It turns out it's straightforward to reimplement the default fingerprinting
algorithm that OpenRefine uses. We did that here to help catch those sorts
of trivial spelling differences in user searches in order to provide
best-bet suggestions for some of our most popular stuff. Here's my
reimplementation; have fun:
Once you have a cluster of strings with a common fingerprint, you'd need to
pick a canonical form for everything in that cluster, since the fingerprint
itself isn't a thing you'd want to expose to humans.
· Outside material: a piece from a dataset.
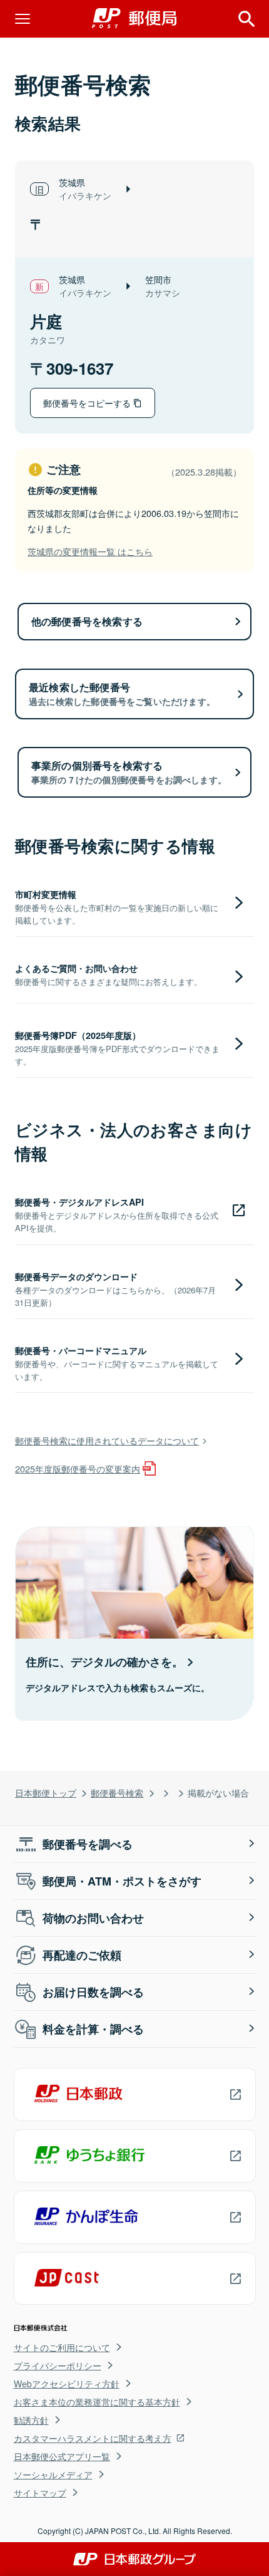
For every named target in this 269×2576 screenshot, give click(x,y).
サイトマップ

On Wed, Oct 25, 2017 at 11:57 AM, Eric Lease Morgan <[log in to unmask]> wrote:
> Has anybody here played with any clustering techniques for normalizing
> bibliographic data?
> My bibliographic data is fraught with inconsistencies. For example, a
> publisher’s name may be recorded one way, another way, or a third way. The
> same goes for things like publisher place: South Bend; South Bend, IN;
> South Bend, Ind. And then there is the ISBD punctuation that is sometimes
> applied and sometimes not. All of these inconsistencies make indexing &
> faceted browsing more difficult than it needs to be.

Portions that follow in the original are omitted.